* Extracted material *
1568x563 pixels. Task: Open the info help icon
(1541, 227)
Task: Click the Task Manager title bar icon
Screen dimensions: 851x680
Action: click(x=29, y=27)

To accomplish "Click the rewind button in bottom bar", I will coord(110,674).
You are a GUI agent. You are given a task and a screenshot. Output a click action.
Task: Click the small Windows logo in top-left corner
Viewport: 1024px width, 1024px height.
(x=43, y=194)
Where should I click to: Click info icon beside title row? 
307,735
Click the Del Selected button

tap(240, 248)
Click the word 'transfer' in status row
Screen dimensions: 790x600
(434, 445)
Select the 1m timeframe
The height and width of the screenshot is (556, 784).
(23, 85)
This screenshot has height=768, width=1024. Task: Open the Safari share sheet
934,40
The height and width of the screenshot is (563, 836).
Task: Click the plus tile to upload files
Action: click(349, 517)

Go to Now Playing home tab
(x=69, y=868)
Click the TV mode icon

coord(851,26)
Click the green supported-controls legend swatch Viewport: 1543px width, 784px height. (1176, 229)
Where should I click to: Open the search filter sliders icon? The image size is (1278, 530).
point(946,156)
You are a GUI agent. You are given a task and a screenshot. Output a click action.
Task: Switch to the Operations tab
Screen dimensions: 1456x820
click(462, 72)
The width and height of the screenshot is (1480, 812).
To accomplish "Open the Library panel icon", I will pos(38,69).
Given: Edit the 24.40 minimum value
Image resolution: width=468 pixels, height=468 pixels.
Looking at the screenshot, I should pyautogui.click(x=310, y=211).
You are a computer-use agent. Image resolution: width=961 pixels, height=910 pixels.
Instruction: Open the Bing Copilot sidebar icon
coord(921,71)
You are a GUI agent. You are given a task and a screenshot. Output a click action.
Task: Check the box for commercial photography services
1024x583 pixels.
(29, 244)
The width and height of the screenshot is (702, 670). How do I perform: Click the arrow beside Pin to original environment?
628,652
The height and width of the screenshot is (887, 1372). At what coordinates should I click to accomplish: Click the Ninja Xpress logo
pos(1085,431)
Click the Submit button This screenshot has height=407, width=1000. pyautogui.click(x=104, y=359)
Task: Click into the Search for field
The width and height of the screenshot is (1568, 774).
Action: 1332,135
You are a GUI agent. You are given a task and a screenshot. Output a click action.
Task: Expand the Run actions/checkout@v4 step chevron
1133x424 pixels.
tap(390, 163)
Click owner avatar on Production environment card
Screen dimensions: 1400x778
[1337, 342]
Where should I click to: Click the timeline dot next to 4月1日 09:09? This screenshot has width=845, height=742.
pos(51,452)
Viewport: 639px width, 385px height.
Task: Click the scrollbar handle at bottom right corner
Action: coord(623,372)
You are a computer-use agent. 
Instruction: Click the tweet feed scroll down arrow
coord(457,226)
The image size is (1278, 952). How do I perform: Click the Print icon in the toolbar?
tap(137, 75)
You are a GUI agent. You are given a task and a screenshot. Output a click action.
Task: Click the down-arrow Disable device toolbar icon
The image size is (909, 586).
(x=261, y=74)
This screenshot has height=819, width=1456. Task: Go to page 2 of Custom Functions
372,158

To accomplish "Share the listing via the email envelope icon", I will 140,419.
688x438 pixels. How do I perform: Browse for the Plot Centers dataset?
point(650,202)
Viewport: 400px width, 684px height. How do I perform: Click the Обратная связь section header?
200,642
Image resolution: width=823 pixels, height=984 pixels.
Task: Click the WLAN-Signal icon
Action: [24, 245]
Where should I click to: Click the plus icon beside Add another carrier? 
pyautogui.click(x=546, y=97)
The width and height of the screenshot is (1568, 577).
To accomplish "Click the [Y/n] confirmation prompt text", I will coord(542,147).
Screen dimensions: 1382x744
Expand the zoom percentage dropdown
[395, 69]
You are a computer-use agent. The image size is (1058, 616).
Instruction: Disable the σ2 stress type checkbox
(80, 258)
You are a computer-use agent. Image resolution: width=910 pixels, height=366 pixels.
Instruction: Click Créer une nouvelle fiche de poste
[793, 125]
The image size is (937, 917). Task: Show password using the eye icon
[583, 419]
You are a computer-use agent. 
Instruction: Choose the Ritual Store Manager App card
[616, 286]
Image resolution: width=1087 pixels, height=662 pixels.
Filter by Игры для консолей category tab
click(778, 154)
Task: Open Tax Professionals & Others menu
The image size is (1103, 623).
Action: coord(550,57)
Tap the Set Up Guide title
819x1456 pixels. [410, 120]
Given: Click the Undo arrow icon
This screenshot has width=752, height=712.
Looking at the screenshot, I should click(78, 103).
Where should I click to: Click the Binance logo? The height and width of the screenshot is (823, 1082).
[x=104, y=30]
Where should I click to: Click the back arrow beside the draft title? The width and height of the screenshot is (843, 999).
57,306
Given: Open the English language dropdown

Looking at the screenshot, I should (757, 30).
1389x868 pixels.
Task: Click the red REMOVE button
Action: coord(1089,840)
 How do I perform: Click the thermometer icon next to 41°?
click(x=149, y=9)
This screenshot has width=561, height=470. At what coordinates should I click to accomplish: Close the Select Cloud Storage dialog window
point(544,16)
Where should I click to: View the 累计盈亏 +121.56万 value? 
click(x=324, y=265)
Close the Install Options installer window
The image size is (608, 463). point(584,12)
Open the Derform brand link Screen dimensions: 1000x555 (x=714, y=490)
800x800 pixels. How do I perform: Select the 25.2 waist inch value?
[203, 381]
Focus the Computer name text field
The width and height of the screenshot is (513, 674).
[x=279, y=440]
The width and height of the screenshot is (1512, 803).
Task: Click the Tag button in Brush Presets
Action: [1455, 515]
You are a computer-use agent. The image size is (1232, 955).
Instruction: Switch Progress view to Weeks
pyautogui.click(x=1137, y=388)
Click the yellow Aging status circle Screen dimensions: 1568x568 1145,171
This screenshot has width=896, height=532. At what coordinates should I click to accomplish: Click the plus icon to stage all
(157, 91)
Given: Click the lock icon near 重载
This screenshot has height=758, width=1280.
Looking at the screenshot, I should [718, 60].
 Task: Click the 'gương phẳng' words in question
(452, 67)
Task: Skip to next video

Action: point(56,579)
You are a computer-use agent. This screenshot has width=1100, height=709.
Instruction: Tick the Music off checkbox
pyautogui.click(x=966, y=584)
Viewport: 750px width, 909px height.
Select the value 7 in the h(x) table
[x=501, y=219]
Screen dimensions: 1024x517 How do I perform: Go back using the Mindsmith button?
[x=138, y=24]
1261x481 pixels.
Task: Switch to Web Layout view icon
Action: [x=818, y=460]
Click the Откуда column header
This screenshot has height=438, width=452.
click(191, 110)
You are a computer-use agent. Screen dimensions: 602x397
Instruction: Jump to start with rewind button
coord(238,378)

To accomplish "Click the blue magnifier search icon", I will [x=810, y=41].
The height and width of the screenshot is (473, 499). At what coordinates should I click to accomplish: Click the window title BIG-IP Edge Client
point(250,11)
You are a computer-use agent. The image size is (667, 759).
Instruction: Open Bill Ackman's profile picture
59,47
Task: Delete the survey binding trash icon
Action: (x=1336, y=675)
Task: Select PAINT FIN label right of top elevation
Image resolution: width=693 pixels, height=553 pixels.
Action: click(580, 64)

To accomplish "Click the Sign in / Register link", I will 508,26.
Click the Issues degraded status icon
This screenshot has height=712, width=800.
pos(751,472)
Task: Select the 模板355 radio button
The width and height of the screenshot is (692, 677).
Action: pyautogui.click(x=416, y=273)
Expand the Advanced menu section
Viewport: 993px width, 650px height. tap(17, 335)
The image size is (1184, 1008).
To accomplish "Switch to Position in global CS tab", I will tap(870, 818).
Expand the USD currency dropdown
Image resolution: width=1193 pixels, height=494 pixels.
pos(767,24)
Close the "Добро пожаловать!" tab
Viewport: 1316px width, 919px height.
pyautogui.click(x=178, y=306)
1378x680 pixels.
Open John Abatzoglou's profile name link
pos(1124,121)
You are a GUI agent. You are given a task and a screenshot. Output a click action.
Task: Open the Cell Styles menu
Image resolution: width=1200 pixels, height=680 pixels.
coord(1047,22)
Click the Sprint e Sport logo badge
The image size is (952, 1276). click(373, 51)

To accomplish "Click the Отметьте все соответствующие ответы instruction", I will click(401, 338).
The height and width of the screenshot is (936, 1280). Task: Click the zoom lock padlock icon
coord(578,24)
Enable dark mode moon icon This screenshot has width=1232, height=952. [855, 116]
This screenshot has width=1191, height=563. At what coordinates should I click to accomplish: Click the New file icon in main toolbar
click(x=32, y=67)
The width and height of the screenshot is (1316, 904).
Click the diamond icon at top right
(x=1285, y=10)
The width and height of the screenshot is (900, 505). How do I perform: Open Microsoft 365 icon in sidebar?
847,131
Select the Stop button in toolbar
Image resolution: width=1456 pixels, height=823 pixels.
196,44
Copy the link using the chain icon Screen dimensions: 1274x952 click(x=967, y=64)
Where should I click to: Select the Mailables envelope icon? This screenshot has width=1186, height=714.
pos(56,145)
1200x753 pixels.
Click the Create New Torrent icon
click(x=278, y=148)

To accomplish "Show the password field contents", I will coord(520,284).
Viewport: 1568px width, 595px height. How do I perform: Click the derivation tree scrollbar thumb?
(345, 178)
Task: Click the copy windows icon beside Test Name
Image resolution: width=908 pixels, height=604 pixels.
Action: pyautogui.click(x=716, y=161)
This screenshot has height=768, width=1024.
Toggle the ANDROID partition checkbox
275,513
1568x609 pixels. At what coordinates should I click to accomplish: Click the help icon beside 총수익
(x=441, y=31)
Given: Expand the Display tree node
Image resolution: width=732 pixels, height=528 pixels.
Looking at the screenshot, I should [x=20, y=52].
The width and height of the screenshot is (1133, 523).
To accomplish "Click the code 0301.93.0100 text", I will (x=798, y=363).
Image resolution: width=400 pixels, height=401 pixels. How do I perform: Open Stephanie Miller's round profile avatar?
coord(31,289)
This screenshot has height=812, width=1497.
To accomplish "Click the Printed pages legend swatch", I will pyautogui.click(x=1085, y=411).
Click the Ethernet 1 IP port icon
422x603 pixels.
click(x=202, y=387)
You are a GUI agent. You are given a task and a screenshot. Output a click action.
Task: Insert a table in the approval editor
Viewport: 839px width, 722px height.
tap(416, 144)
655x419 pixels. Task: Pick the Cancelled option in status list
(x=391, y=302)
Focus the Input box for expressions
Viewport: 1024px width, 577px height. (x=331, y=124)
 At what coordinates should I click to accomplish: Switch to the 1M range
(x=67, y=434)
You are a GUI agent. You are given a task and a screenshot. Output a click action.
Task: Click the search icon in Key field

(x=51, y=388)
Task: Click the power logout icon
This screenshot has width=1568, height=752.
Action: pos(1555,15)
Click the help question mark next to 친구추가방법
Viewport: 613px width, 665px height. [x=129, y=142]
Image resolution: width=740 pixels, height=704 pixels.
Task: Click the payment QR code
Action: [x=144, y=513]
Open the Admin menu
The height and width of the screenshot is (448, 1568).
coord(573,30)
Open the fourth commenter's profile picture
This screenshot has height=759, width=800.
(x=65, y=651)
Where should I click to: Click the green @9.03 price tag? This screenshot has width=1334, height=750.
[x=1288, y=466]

* Exercise *
Search each line of the data above for "legend", and copy the lines where it occurs.

* Problem solution *
Click the green supported-controls legend swatch Viewport: 1543px width, 784px height. (1176, 229)
To accomplish "Click the Printed pages legend swatch", I will pyautogui.click(x=1085, y=411).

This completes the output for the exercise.